▸ REQUIRED WORK: Reproduce the lines starting at the one containing "You are a GUI" and ending at the one containing "click(214, 255)", swapping "profile" for "account" and changing nothing else. Leave the pictures out.

▸ GIVEN RECORDS:

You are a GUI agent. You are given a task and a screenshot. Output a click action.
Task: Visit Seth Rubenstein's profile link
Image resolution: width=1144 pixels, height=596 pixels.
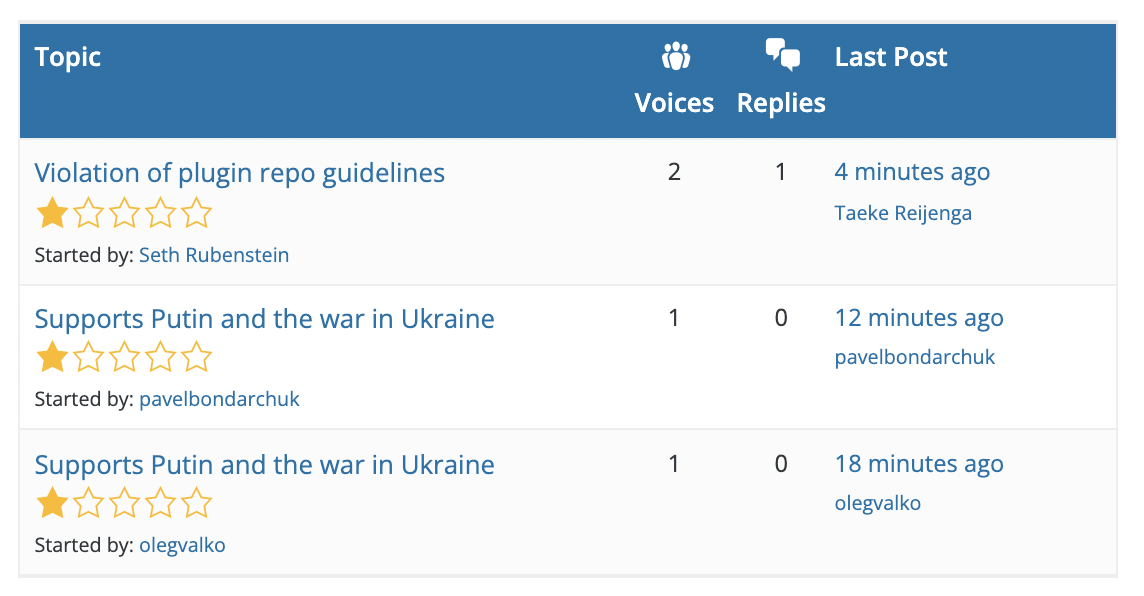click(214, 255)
---
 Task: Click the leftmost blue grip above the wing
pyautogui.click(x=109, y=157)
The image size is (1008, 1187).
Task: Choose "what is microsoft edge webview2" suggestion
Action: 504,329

▸ TASK ANSWER:
You are a GUI agent. You are given a task and a screenshot. Output a click action.
Task: Visit Seth Rubenstein's account link
Image resolution: width=1144 pixels, height=596 pixels.
click(214, 255)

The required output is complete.